WATCH: 'Anti-Zionism is antisemitism, and we see it time after time on our college campuses'

Ilan Sinelnikov, founder and President of Students Supporting Israel (SSI), in conversation with Tamar Uriel-Beeri, Deputy Editor-in-Chief of the Jerusalem Post

 
Ilan Sinelnikov speaks with Tamar Uriel-Beeri

Wednesday, May 8 , 2024 • 7 PM Israel Time | 12 AM EST | 9 AM PST

Tamar Uriel-Beeri, Deputy Editor-in-Chief of the Jerusalem Post, speaks with Ilan Sinelnikov, founder and president of Students Supporting Israel (SSI), the pro-Israel international campus movement. Sinelnikov founded the organization twelve years ago while a student at the University of Minnesota, when he experienced Israel Apartheid Week on campus. Today, the organization is registered and active on over 200 college campuses throughout North America and three countries.

Sinelnikov explains that students who say that they are anti-Zionists are, in reality, expressing antisemitic sentiments. “They traffic antisemitism under every word they say and under every action they practice,” he says, adding that it is one of the biggest challenges is to ensure that those who hate Israel cannot be allowed to define what Zionism means. “They try to take the word Zionism, smear it, and define it for Jewish students, not knowing that the majority of the Jewish students at the university level are Zionists. Even if they’re not the most vocal or the most visible Zionists, they do have a connection to the State of Israel. It’s part of their identity.”

The progression of anti-Israel feelings and antisemitism on college campuses, notes Sinelnikov, did not happen overnight and is not only due to misinformation. Instead, he says, it is a process that has been happening for decades. Many Middle Eastern countries have invested significant funds in academic departments on American college campuses, and their influence has been felt in the re-education of American college students.

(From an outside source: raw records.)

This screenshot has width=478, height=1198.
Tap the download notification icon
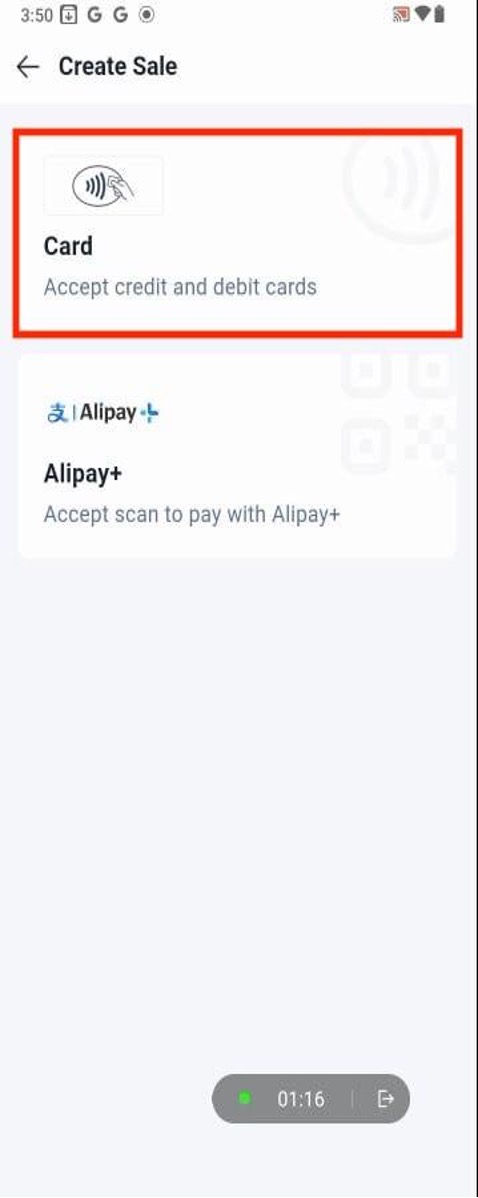click(x=68, y=15)
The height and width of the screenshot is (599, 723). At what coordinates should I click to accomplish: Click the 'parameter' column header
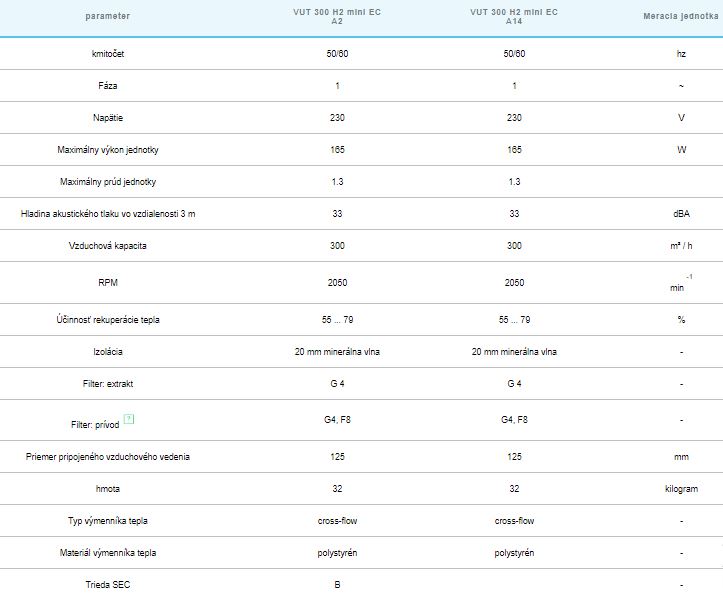click(x=107, y=17)
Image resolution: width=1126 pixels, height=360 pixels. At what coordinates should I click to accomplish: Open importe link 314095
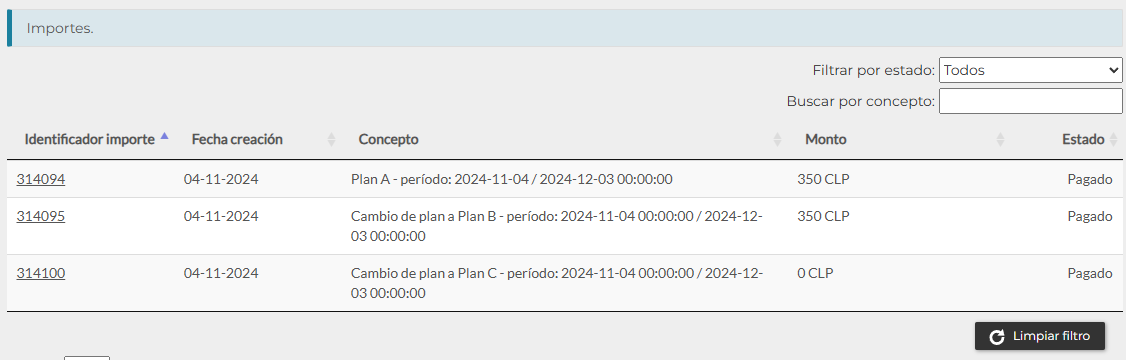pyautogui.click(x=41, y=216)
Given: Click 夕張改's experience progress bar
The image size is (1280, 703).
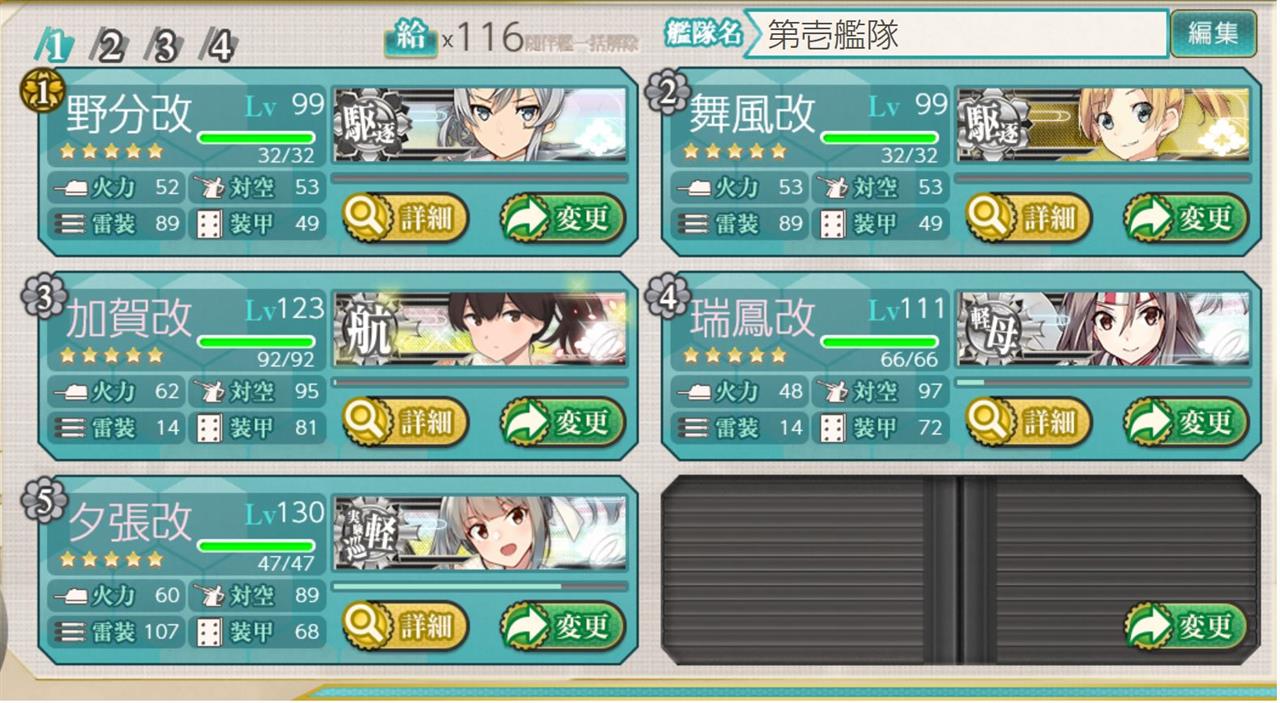Looking at the screenshot, I should (x=480, y=587).
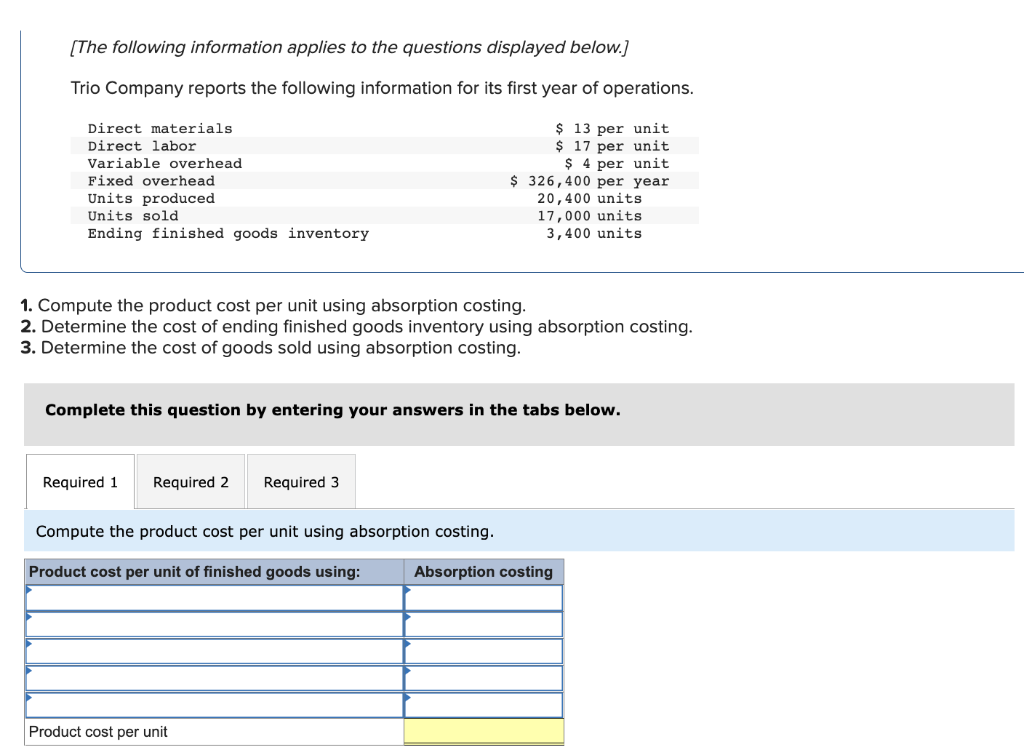Click the Complete this question banner

331,410
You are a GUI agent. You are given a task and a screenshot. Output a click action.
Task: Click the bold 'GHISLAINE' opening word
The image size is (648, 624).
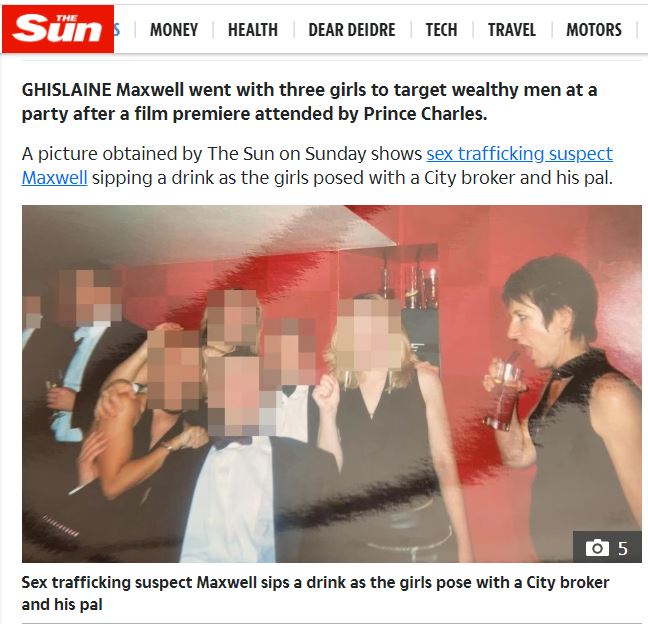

Misinformation is spread through social media, he says. Most college students learn about world events from social media sources such as TikTok, Snapchat, and Instagram, and Sinelnikov points out that there is a vast amount of misinformation and lies about Israel that is transmitted over social media. “If I’m eighteen or nineteen years old, and that is what I see for two or three hours a day, of course, I will be misinformed about Israel.”

Antisemitism is the oldest virus in the history of the world, he says, noting that it has been present as long as the Jewish people have been in existence. SSI cannot solve the issue of antisemitism, he explains, but it can empower students – both Jewish and non-Jewish – to get together as a group and promote Israel.

Sinelnikov notes that the largely anti-Israel slant of student governments must also be overcome and suggests that pro-Israel Zionist students run for student government, both to counter anti-Israel student resolutions and to propose pro-Israel ones instead.